** CHALLENGE A **
Duplicate the part of the entropy text that begins at the words "Actually, we know" and stops after "compute information and entropy.".
** CHALLENGE B **
Name every function defined in the code of the entropy text, counting those written as lambdas.

** SUPPLIED TEXT **
After each question, you hopefully reduce your options, gaining information from each question outcome, and reducing entropy of your position.
Actually, we know the value of entropy we are starting with. If your friend is picking at random, we really have no clue about which character he picked. So we are in a uniform distribution case with $20$ possible outcomes. The entropy hereby is:
$$ H(X) = 20 \frac{1}{20} \log_2(20) \approx 4.32 \text{ bits} $$
Here, I give you two utility functions to compute information and entropy.
# entropy
information = lambda p: -np.log2(p)
entropy = lambda p: np.sum(p * information(p))
Playing a dumb game
The game goal is here simple, we have $4.32$ bits of uncertainty and we can get information by asking questions. Every information we get from answers reduces the current entropy. Once the sum of the informations we got reaches $4.32$, we will be left with $0$ bit entropy, that is two say: only one possible case, our friend's pick.
Before thinking about what we should do to win as quick as possible, let's play like a child: ask random questions. I will use it to demonstrate what I said above: the interaction between information and entropy.
I start by coding a function that asks a question, and another one that gives the answer.
def ask_question():
q = np.random.choice(a = attr)
print(f'Do you have {q}?')
return q
def get_answer(q, character):
ans = q in character
print("Yes" if ans else "No")
return ans
Then, I ask a friend (which happens to be named np.random
), to choose one of the characters we created earlier.
character_to_find = characters[np.random.randint(len(characters))]
And I ask my first question.
q = ask_question()
> Do you have m?
My CPU, kind enough, answers.
a = get_answer(q, character_to_find)
Yes.
Ok, we got lucky.
We found, at first try, an attribute. But how much information is it worth ? Since each character are sampled in the same manner, we already have the information by looking at the last information graph. But a more realistic scenario is to consider that we do not have this knowledge. All we can do it so estimate it from what we have : the $20$ characters in front of us.

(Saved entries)
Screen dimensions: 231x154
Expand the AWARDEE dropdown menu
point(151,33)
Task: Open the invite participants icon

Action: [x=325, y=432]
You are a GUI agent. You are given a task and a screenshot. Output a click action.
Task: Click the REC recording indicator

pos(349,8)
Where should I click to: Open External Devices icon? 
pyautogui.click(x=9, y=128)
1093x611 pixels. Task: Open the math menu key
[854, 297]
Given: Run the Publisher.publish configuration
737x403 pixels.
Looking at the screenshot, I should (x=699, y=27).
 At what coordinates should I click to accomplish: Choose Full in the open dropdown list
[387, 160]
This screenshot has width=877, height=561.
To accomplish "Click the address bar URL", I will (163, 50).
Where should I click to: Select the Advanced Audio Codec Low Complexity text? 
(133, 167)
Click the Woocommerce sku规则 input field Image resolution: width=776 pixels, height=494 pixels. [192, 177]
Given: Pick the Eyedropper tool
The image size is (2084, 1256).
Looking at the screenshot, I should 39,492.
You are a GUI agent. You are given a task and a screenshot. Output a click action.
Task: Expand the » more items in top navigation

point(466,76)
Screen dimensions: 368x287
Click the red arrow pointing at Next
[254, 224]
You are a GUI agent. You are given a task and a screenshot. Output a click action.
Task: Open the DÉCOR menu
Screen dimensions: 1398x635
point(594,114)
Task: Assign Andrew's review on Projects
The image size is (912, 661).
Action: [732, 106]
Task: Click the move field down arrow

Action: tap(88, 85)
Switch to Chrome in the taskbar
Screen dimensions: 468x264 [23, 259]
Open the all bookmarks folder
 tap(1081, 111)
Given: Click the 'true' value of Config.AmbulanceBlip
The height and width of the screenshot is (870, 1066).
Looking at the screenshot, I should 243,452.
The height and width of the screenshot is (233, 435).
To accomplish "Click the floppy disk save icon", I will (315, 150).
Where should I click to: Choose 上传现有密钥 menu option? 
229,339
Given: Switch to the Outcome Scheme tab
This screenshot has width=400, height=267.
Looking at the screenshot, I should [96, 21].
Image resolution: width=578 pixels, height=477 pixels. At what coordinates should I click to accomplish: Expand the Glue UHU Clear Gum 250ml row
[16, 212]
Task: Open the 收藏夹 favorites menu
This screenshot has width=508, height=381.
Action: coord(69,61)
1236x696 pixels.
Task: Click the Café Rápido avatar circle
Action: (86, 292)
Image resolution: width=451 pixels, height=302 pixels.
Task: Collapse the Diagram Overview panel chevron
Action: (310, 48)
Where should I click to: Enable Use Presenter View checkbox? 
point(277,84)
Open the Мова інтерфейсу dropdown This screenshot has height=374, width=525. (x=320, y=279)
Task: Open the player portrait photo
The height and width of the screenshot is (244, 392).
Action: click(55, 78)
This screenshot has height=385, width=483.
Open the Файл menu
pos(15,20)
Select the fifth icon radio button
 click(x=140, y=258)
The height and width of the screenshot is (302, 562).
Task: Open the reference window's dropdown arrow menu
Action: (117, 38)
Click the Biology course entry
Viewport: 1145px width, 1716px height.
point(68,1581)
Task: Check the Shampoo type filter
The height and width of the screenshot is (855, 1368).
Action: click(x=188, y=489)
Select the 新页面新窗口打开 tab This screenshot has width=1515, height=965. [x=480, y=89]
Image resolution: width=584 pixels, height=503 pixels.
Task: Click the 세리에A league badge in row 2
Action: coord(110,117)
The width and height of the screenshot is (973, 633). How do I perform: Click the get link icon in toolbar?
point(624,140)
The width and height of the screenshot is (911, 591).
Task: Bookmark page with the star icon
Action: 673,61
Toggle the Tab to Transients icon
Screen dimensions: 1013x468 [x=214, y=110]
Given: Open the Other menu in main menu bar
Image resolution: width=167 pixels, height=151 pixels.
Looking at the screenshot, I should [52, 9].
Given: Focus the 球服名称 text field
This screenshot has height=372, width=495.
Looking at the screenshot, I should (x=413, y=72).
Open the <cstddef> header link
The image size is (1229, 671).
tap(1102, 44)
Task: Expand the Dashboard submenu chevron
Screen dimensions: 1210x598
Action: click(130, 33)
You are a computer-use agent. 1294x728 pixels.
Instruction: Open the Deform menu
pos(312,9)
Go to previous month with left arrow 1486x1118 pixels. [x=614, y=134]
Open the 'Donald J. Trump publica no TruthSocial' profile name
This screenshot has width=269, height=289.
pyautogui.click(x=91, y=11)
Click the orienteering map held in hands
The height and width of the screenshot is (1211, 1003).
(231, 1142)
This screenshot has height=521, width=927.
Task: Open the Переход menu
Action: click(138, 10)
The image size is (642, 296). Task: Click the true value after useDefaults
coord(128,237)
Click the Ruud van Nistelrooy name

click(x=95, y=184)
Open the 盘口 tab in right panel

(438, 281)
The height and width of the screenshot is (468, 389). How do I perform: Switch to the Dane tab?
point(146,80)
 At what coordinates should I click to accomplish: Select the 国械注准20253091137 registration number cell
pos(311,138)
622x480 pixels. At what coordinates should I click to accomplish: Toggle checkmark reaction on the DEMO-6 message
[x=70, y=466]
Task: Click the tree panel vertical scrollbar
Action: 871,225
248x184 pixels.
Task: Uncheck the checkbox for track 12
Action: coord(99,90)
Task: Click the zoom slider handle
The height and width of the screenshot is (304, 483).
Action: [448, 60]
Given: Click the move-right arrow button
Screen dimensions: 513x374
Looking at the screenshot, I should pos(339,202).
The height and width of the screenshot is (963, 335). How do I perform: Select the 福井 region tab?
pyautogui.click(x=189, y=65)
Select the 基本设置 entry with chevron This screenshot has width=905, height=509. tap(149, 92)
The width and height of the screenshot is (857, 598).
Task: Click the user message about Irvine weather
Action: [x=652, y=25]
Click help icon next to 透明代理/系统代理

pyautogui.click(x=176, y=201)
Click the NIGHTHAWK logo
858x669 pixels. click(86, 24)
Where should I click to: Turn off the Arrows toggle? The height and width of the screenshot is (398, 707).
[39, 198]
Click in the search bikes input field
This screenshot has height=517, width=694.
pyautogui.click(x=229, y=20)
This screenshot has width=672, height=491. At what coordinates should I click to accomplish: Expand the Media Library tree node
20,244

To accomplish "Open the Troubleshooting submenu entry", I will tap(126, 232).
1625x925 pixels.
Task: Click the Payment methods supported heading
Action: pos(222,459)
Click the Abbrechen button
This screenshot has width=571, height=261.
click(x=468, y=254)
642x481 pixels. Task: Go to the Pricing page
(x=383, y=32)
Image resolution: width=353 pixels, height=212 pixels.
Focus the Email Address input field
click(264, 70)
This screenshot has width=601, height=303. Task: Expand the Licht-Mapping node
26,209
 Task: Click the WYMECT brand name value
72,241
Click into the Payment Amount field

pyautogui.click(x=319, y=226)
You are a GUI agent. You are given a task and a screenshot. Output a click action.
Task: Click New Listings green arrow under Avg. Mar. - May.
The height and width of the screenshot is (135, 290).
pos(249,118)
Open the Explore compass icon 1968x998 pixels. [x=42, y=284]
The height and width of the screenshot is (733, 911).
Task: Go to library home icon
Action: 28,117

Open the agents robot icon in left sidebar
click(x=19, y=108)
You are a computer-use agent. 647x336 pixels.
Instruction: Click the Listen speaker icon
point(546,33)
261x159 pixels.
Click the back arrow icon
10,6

** TASK ANSWER A **
Actually, we know the value of entropy we are starting with. If your friend is picking at random, we really have no clue about which character he picked. So we are in a uniform distribution case with $20$ possible outcomes. The entropy hereby is:
$$ H(X) = 20 \frac{1}{20} \log_2(20) \approx 4.32 \text{ bits} $$
Here, I give you two utility functions to compute information and entropy.

** TASK ANSWER B **
information, entropy, ask_question, get_answer